What you should do: Beginning at the top of the data below, restate every line word for word until the line containing "Given: Click 'network" has been included, and omit the pictures.

Dataset entries:
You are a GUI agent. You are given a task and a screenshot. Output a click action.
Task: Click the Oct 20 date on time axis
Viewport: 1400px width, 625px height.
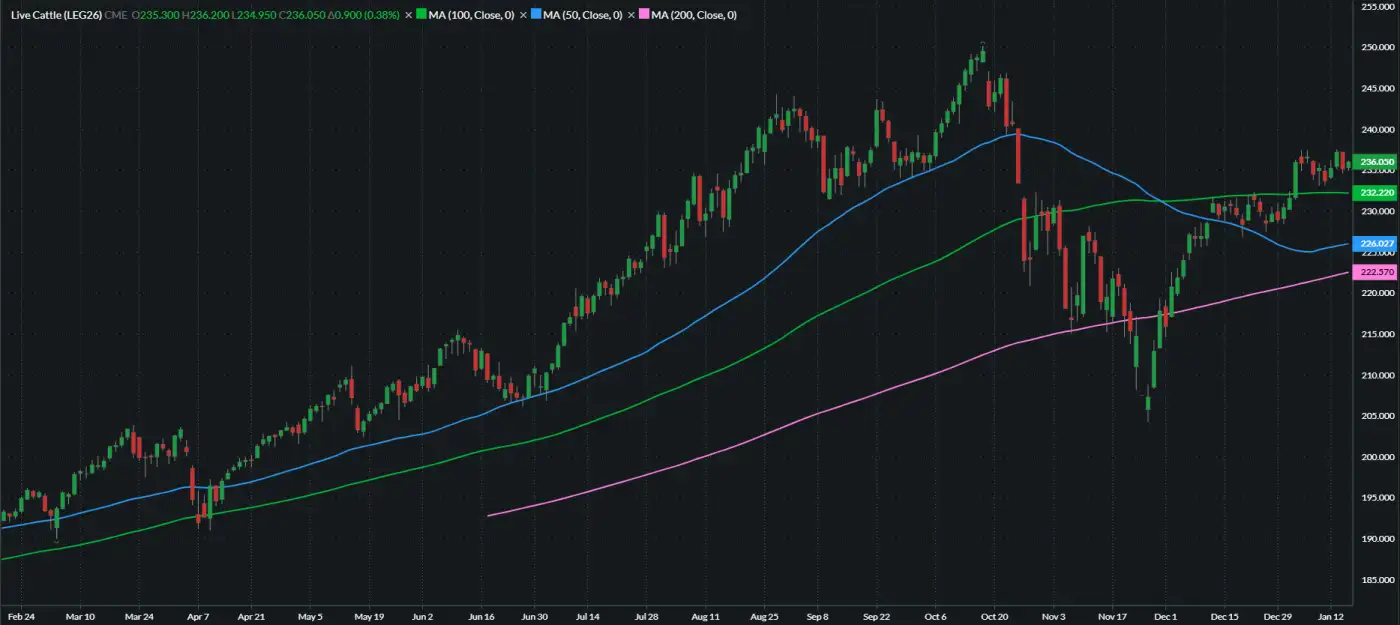(994, 617)
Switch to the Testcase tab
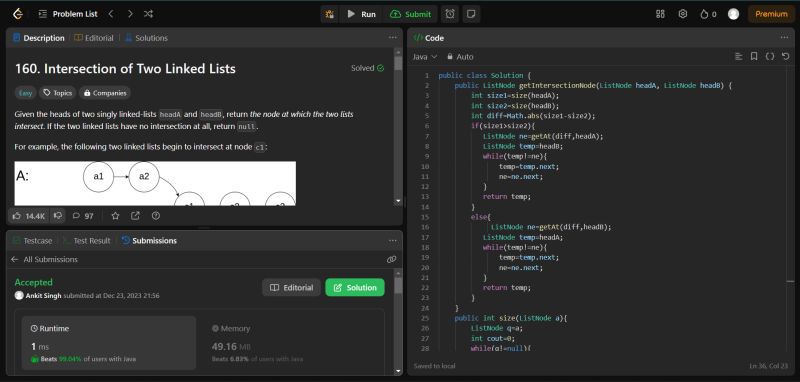 [x=33, y=241]
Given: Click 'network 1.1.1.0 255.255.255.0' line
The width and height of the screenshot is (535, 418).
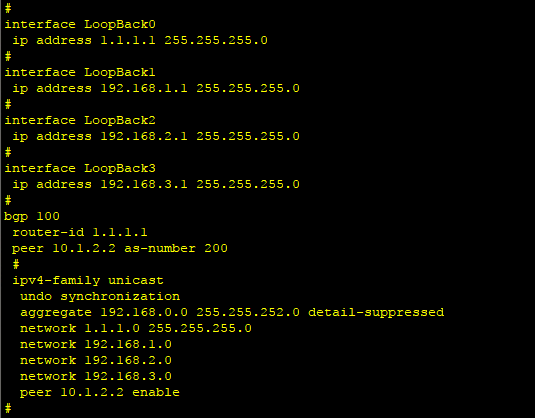Looking at the screenshot, I should coord(136,328).
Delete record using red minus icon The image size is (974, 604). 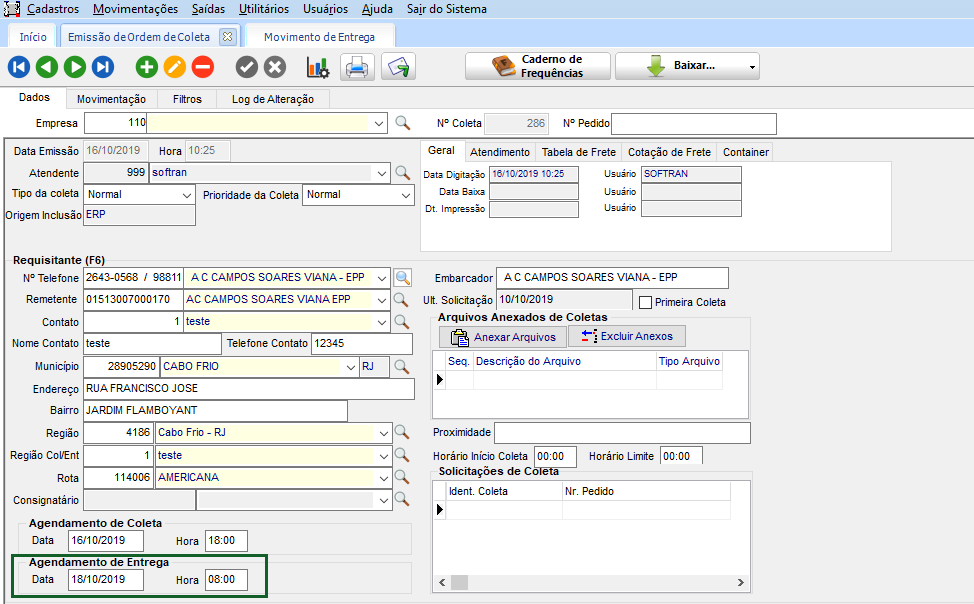click(x=203, y=67)
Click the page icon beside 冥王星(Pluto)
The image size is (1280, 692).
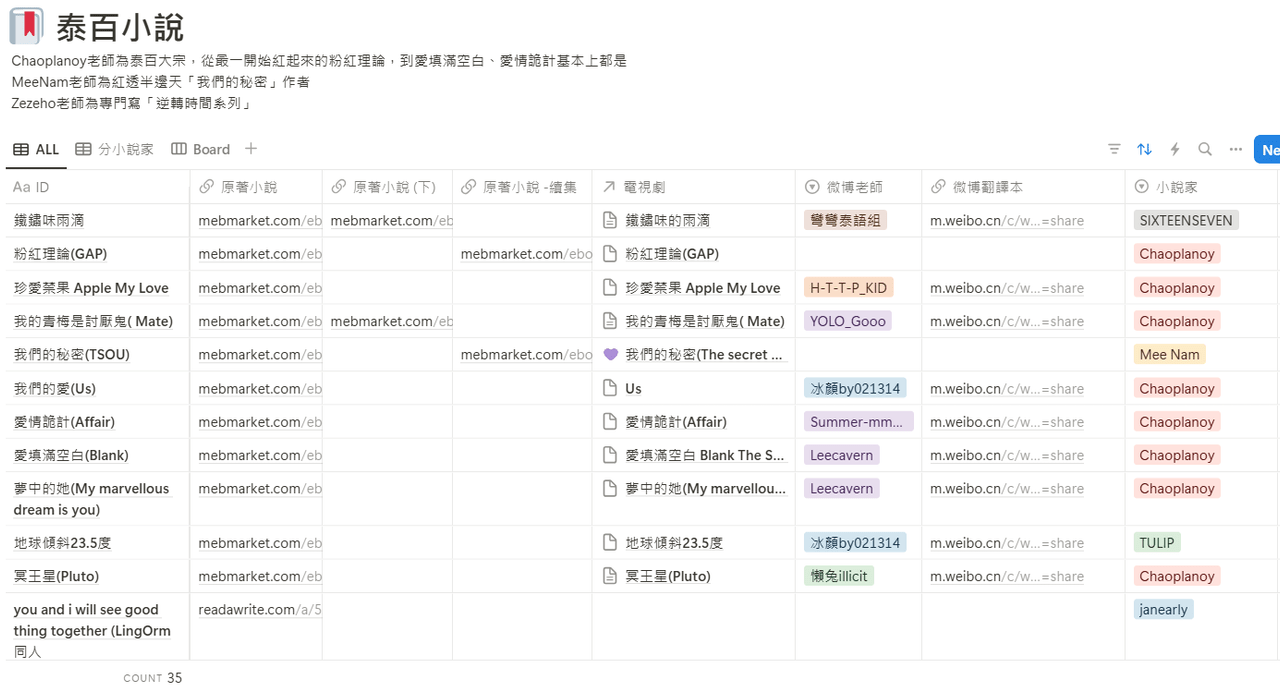610,576
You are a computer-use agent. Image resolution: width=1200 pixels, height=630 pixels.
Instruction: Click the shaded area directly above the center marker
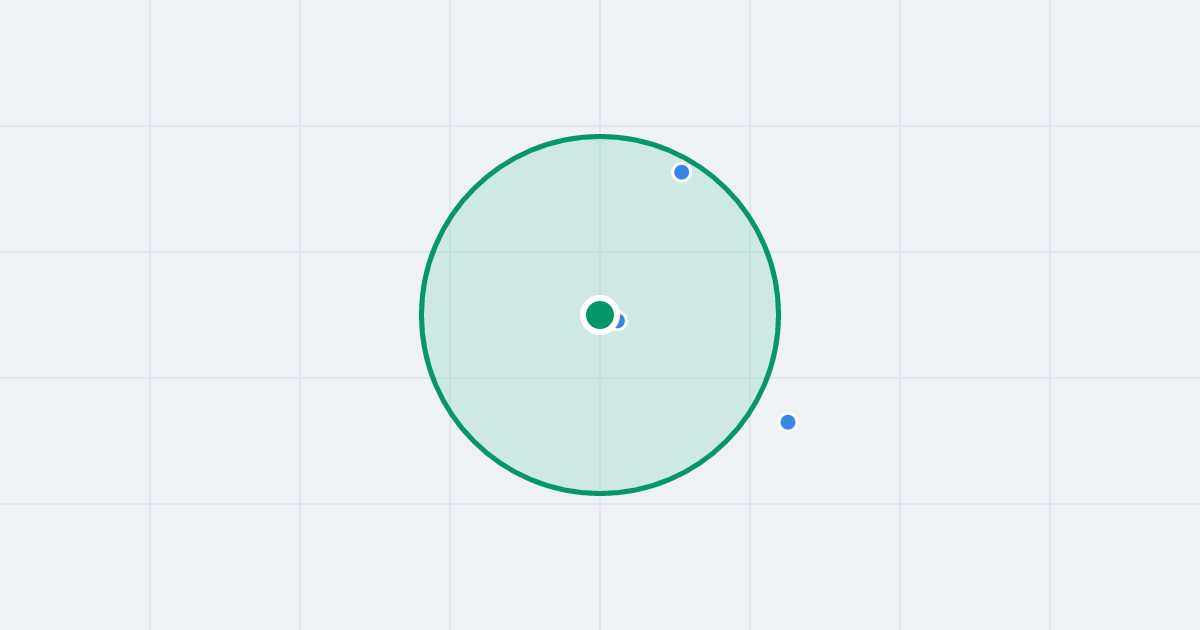[600, 220]
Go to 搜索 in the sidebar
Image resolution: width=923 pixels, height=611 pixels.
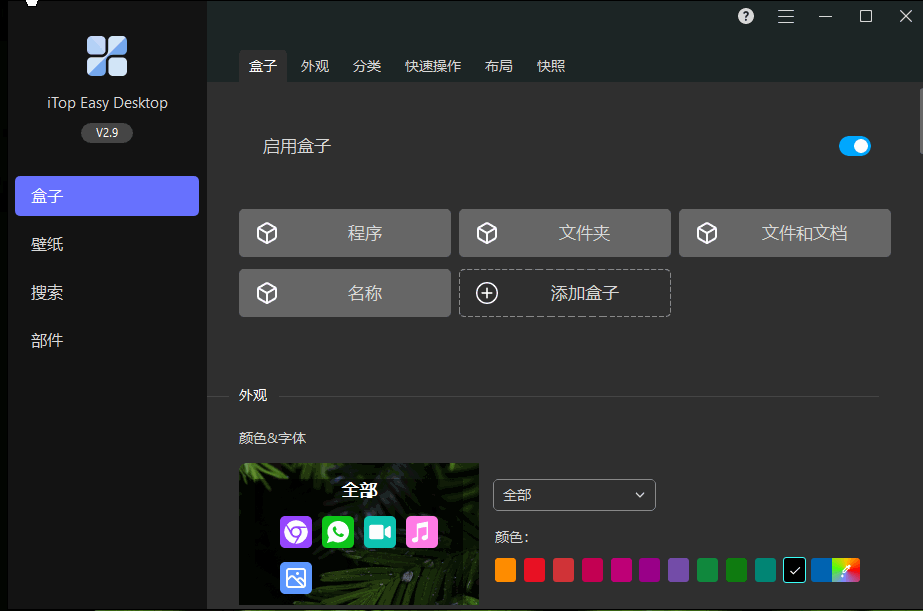click(47, 293)
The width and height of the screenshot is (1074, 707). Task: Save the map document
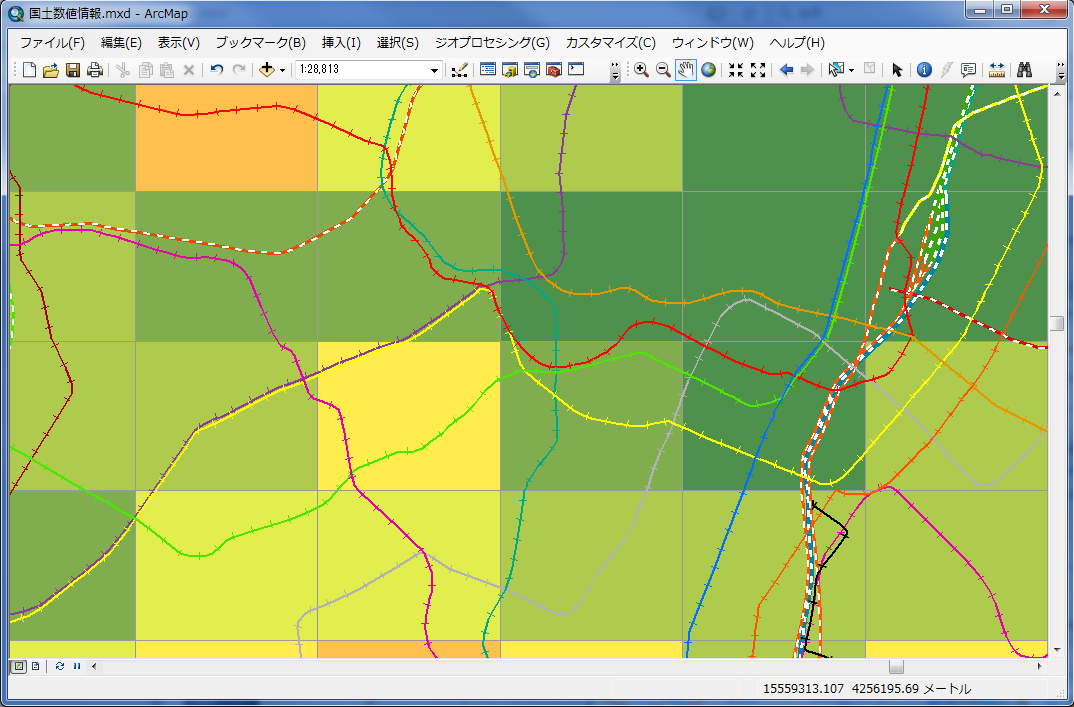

Task response:
You are a GUI agent. You are given a task and a screenshot. Output a click action.
Task: Click the Oct 20 date on time axis
Viewport: 1400px width, 625px height.
(994, 617)
Switch to the Testcase tab
 [x=33, y=241]
Given: Click 'network 1.1.1.0 255.255.255.0' line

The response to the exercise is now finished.